▸ **Text segment**

══════

Sounds promising Cat, fingers crossed then!! :2thumb:


----------



## LoveForLizards (Apr 20, 2008)

xXFooFooLaFluffXx said:


> thanks guys
> 
> just to let you know, i dont think she has left them and its lookin good i just posted this thread to be totally prepared n gain from other peoples experiences. i peeked in on them this morning and they are all still there, i will check when i get home to see if they have ping pong bellies :lol2:


Sounds good and you definitely wont be able to miss they're bellies!


----------



## xXFooFooLaFluffXx (Aug 4, 2007)

LoveForLizards said:


> Sounds good and you definitely wont be able to miss they're bellies!


they were a bit saggy n wrinkled this mornin but they were also covered in hey which was obscurin my view of them, pus its only been like 8 hours since they were born


----------



## Shell195 (May 31, 2007)

Fingers crossed for you Cat


----------



## taraliz (Aug 10, 2008)

I have hand reared rabbits, puppies, guinea pigs, rats and 1 hamster ... all made it apart from 1 rabbit hich was the runtof the litter.

The russian hamster was the only real challenge and lived in a cooks matches match box for a while ! Cute tho and literally had to hang a droplet of shirleys off my finger for him.


----------



## feorag (Jul 31, 2007)

taraliz said:


> I have hand reared rabbits, puppies, guinea pigs, rats and 1 hamster ... all made it apart from 1 rabbit hich was the runtof the litter.
> 
> The russian hamster was the only real challenge and lived in a cooks matches match box for a while ! Cute tho and literally had to hang a droplet of shirleys off my finger for him.


A good idea for tiny wee critters like that is a paintbrush. 

Just dip a child's paintbrush in the milk and let them lick/suck the milk of off. I do that if I'm hand feeding bats and it works a treat!


----------



## xXFooFooLaFluffXx (Aug 4, 2007)

unfortunately one of the babies died. Last night one was a lot paler in colour than the others so didnt look as healthy. Ditta found it dead and buried in the hay earlier today, the others look well though. im totally gutted


----------



## Ragmoth (Oct 4, 2008)

xXFooFooLaFluffXx said:


> unfortunately one of the babies died. Last night one was a lot paler in colour than the others so didnt look as healthy. Ditta found it dead and buried in the hay earlier today, the others look well though. im totally gutted


Oh poor little baby. Will keep my fingers crossed for the others xxx


----------



## farmercoope (Aug 19, 2008)

Never had experience with handrearing them Cat but i do have goats milk here if you need any! Dont know if thats any use for you. 

Sorry to hear about one of your babies dying, but glad the others are okay!


----------



## Ragmoth (Oct 4, 2008)

I love goats milk, do you deliver? lol


----------



## Shell195 (May 31, 2007)

Aaah sorry Cat but at least the rest are ok at the min.


----------



## farmercoope (Aug 19, 2008)

══════

▸ **Data lines**

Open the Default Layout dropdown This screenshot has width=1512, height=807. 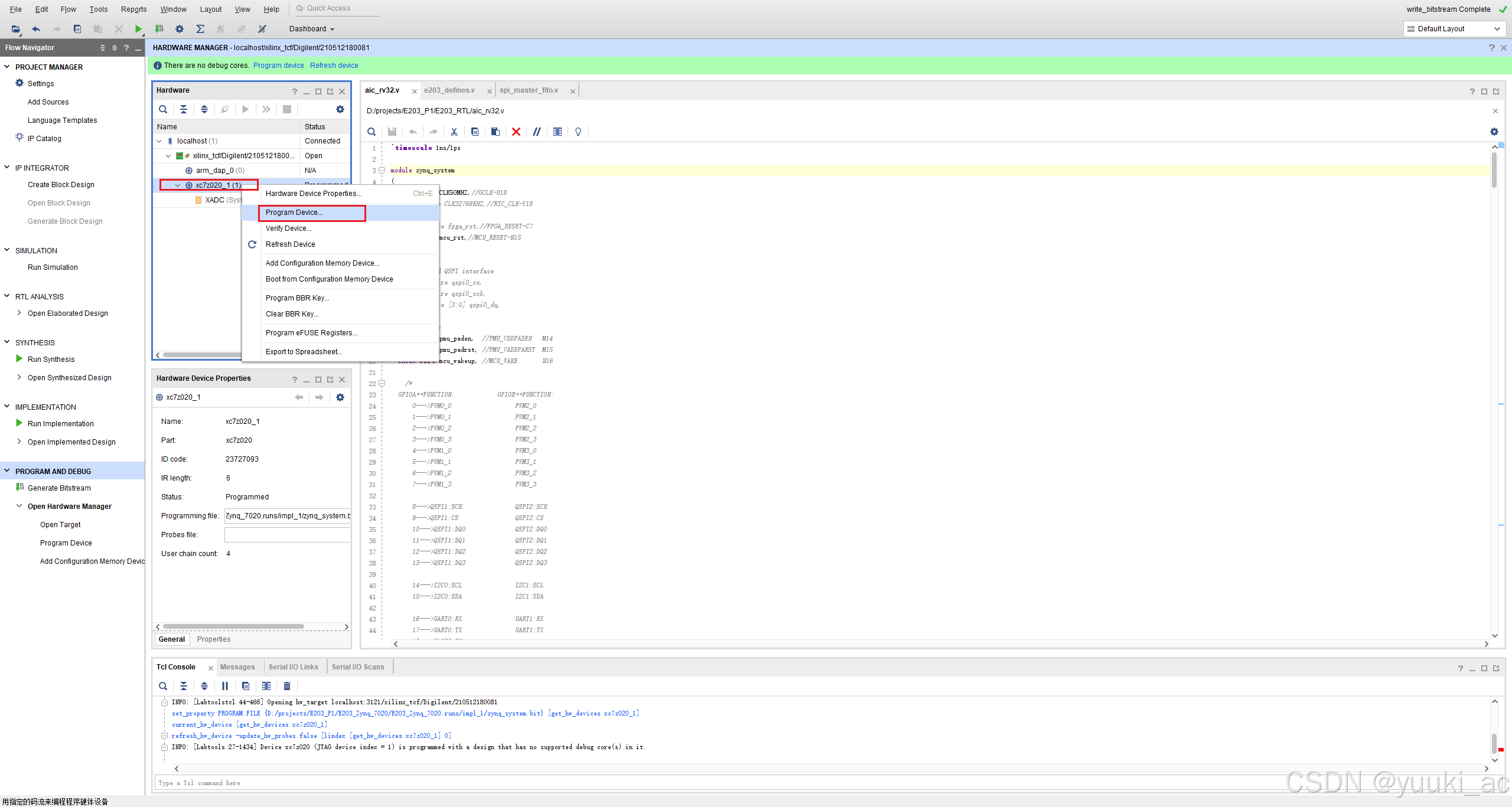click(x=1452, y=29)
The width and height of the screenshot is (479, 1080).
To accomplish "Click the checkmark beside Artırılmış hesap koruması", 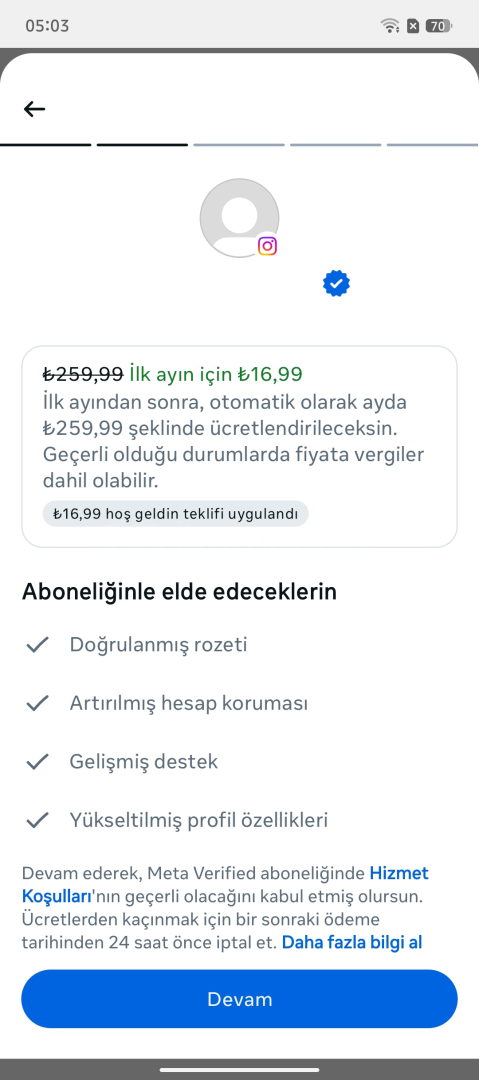I will click(37, 703).
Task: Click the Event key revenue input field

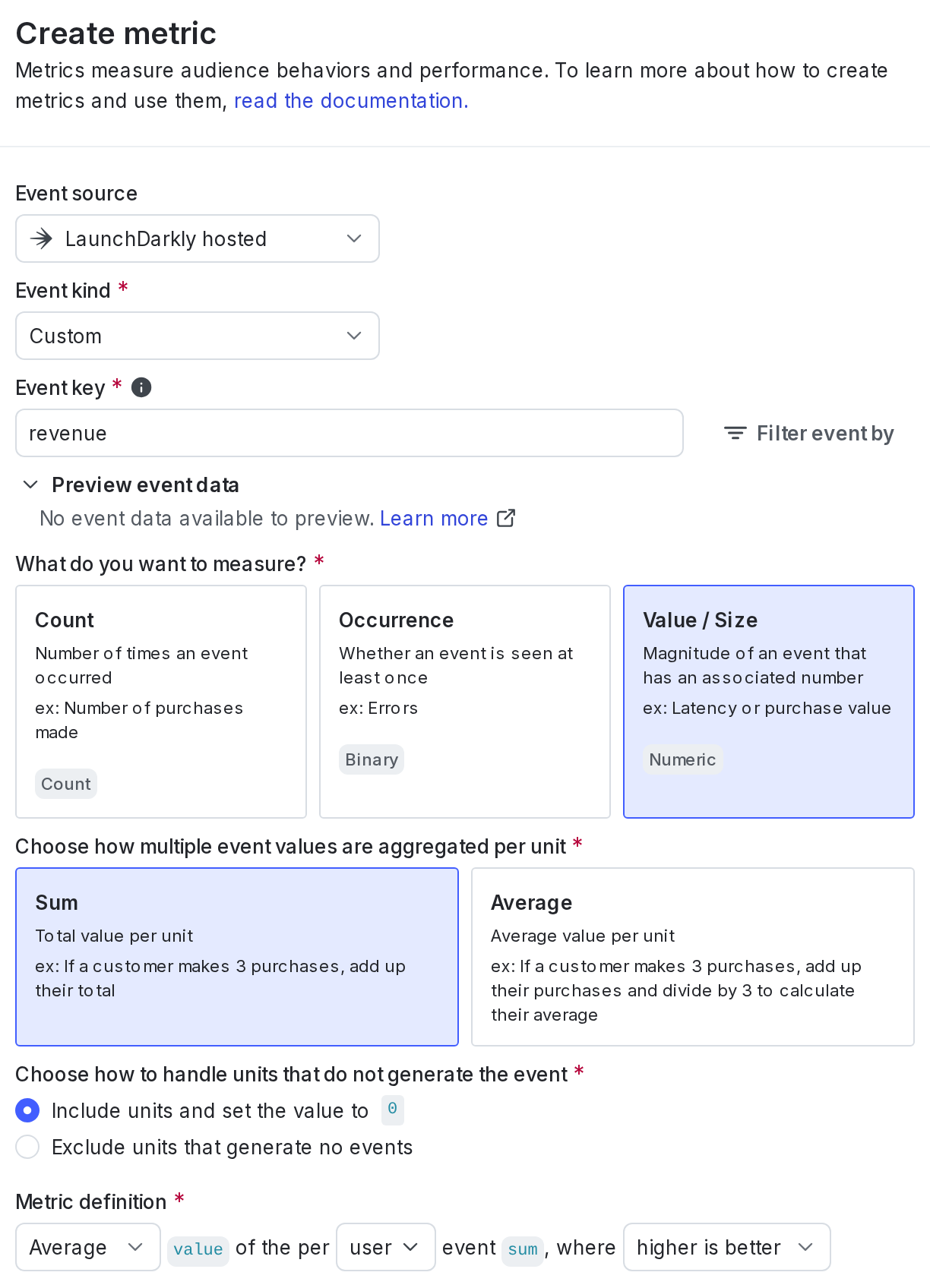Action: (350, 433)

══════

Could you copy, word for word, the part of the forum thread on hand-rearing that opens with the words containing "## feorag (Jul" and closes with "works a treat!"? The material has no connection to the text.

▸ **Task response**
## feorag (Jul 31, 2007)

taraliz said:


> I have hand reared rabbits, puppies, guinea pigs, rats and 1 hamster ... all made it apart from 1 rabbit hich was the runtof the litter.
> 
> The russian hamster was the only real challenge and lived in a cooks matches match box for a while ! Cute tho and literally had to hang a droplet of shirleys off my finger for him.


A good idea for tiny wee critters like that is a paintbrush. 

Just dip a child's paintbrush in the milk and let them lick/suck the milk of off. I do that if I'm hand feeding bats and it works a treat!